**Source passage:**
In this project we want to simulate polymers that are linear and unbranched, and that are immersed in a good solvent. The latter condition of being in a good solvent means that different polymers are separated from each other and will not interact. We can thus consider the physics of a single polymer alone.

One particular property of a polymer is its lack of rigidity: in general polymers are rather floppy. We will not describe this from a microscopic model (such as quantum chemistry), but we will instead use a more simplistic toy model described below. Before we do that, let us however first consider how we can quantitatively describe a polymer.

We can assign the $i$ -th subunit of the polymer a coordinate vector $\mathbf{r}_i$ . A linear polymer consisting of $L+1$ subunits is then described by a ordered set of points $\{\mathbf{r}_0, \mathbf{r}_1, \dots, \mathbf{r}_L\}$ . Note that there are $L+1$ subunits, but $L$ bonds between the subunits.

We can characterize the polymer by its end-to-end distance: $r_e^2(L) = \left|\mathbf{r}_L - \mathbf{r}_0\right|^2\,.$ Alternatively, we can use the radius of gyration that is given by $r_g^2(L) = \frac{1}{L+1} \sum_{i=0}^L \left|\mathbf{r}_i - \mathbf{r}_\text{cm}\right|^2\,,$ where $\mathbf{r}_\text{cm} = \frac{1}{L+1} \sum_{i=0}^L \mathbf{r}_i$ is the center of mass of the polymer. The radius of gyration describes how "curled up" the polymer is.

Model: Polymers as a self-avoiding random walk on a lattice¶

We will now give a complete description of the polymer toy model. We will continue to describe a polymer by an ordered set of points $\{\mathbf{r}_0, \mathbf{r}_1, \dots, \mathbf{r}_L\}$ . In a polymer, the distance between subunits is determined by the length of the chemical bonds, and we will thus assume a fixed bond length $a$ between subunits $\left|\mathbf{r}_{i+1} - \mathbf{r}_i\right| = a$ . In contrast, for many polymers the angle between bonds is far less restricted, and we use this as the degree of freedom that determines the shape of the polymer.

To simplify the model even further, we will assume that the angle between different bonds is restricted to be a multiple of $90^{\circ}$ . In doing so, we restrict the polymer points $\mathbf{r}_i$ to be on a square lattice with lattice constant $a$ . Without restricting generality, we can set $a=1$ .

self-avoiding random walk

In the above example, you may already see the last ingredient for our toy model: Since a polymer has a finite extent in space, two subunits cannot come too close. In our lattice model we implement this by demanding that one lattice point cannot be occupied by two different subunits. In other words: $\mathbf{r}_i \neq \mathbf{r}_j$ for all $i \neq j$ .

With these assumptions, our polymer model becomes a self-avoiding random walk on a square lattice.

For such a self-avoiding random walk, the end-to-end distance and the radius of gyration are known to obey a scaling law: $\langle r^2_e(L)\rangle \sim L^{2\nu}\,$ $\langle r^2_g(L)\rangle \sim L^{2\nu}\,$ where $\nu = 3/4$ for 2D, and $\nu\approx 3/5$ in 3D.

The goal of this project is to reproduce the findings (for 2D).

The behavior of the self-avoiding random walk should be contrasted to the free random walk where both backtracking (the random walk takes a step back: $\mathbf{r}_{i+2} = \mathbf{r}_i$ ) and intersections are allowed:

free random walk

For the free random walk the scaling behavior is well-known and we have $\nu = 1/2$ .

**Data excerpt:**
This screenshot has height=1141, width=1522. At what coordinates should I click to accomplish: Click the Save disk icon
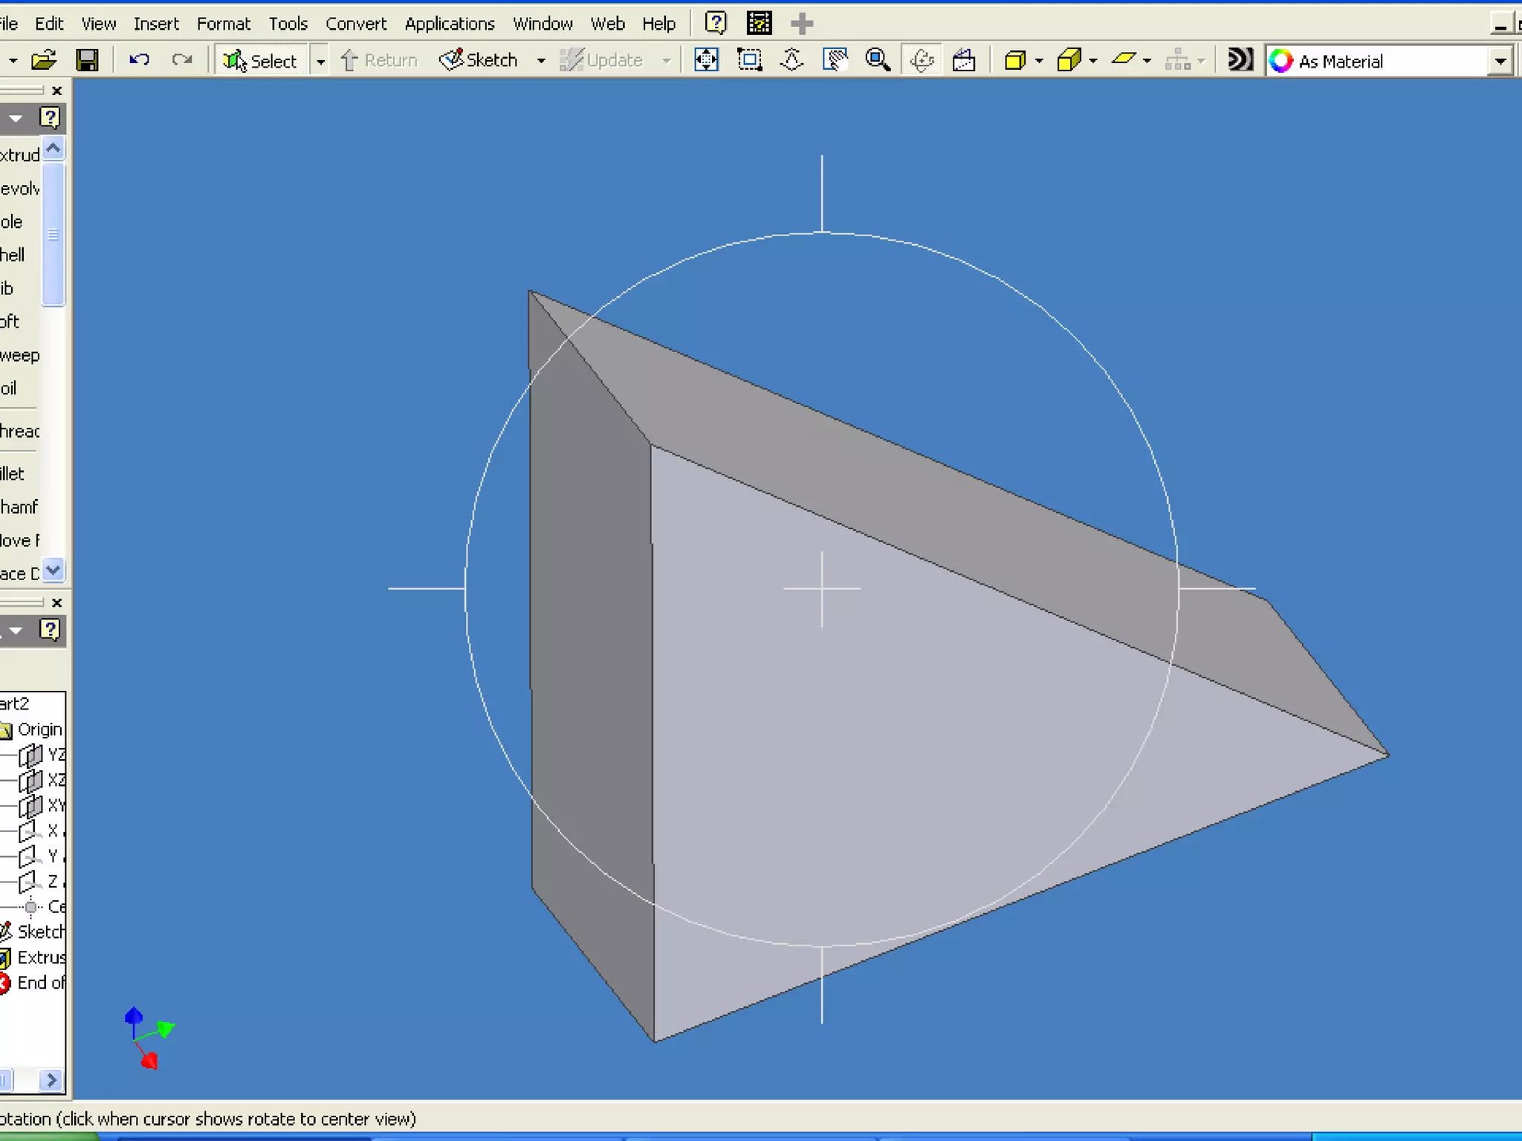click(x=88, y=60)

**Your task:**
In the polymer simulation passage, what value of the exponent ν is given for the self-avoiding random walk in two dimensions?

**Task output:**
ν = 3/4